In California, an adopted child obtains all the same rights of inheritance as a biological child born to the adoptive parent. He or she can inherit either from or through a deceased adoptive parent. Generally speaking an adopted child at the same time loses such inheritance rights from or through his or her biological parents. Accordingly, the descendants of a deceased adopted person are heirs of the decedent’s adoptive parents but are not heirs of the decedent’s biological parents. (Note: Limited exceptions exist, including an exception for adoptions by a step parent who married a biological parent of an adopted child.)

In September, 2018, in Estate of Fusae Obata, the California Court of Appeal (1st Appellate District) decided whether California law recognizes a Japanese adult adoption practice called Yoshi-engumi when applying California inheritance law. Yoshi-engumi adult adoptions in Japan have very different motivations and purposes than adoptions in Western countries.

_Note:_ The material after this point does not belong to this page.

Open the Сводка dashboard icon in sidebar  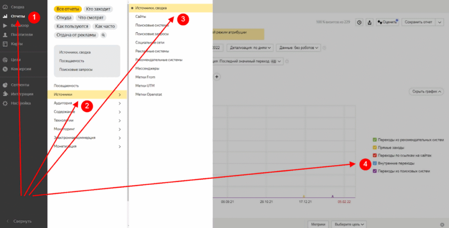point(5,7)
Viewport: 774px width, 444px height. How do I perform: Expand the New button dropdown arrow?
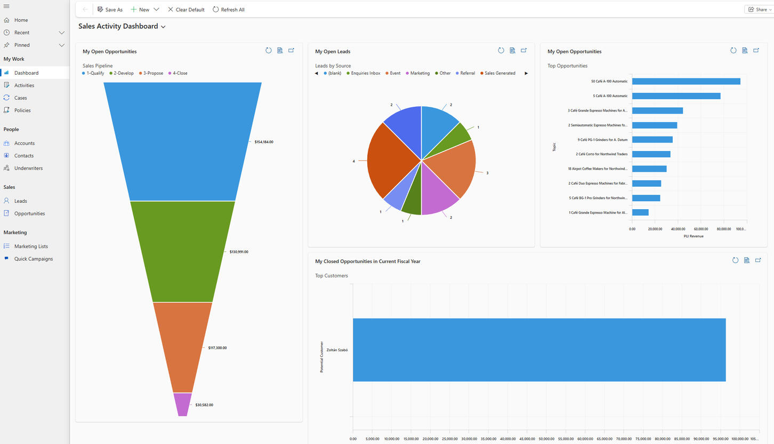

Unlike adoptions in Western countries – which usually involve minor children — Japanese adult adoptions are driven by Japanese concepts of extended family (or house), ancestor worship, and supporting one’s elderly parents. When there are no biological sons, adult adoptions in Japan are often motivated by the desire to continue a house that would otherwise die.

In Estate of Fusae Obata, the opposing parties argued over whether the descendants of a deceased Japanese man — who while alive had been adopted as an adult in Japan through Yoshi-engumi — lost their right to inherit from the deceased man’s biological parents.

California looks to the law of the jurisdiction where a person is adopted to determine whether the foreign adoption is valid and looks to the law in the jurisdiction where a person dies to determine who is an heir. Thus, the laws of two different jurisdictions are necessary to determine if an adoption outside California created or severed inheritance rights in California.

In Estate of Fusae Obata, the Court rejected the argument that the adult adoption created under the Japanese Yoshi-engumi adoption laws was not valid. It was immaterial that the Japanese adoption did not, “satisfy the elemental characteristics of adoption recognized in California”.

The very different natures and legal requirements between a Japanese adult adoption and a California adoption were irrelevant. All that matters for determining inheritance rights in a California probate proceeding is that under Japanese law, “the adopted person is considered a biological child for all purposes.”

Accordingly, the Court decided that, “the 1911 adoption severed the relationship between decedent’s [Japanese] father and his natural parent.” Thus, the descendants of the Japanese man who was adopted could not inherit through him from his biological parents.

The foregoing, of course, is not limited to Japanese adult adoptions. California Probate proceedings where adoptions either in another state or in another country are relevant would likewise look to the law of the foreign jurisdiction where the adoption occurred on the adoption issue.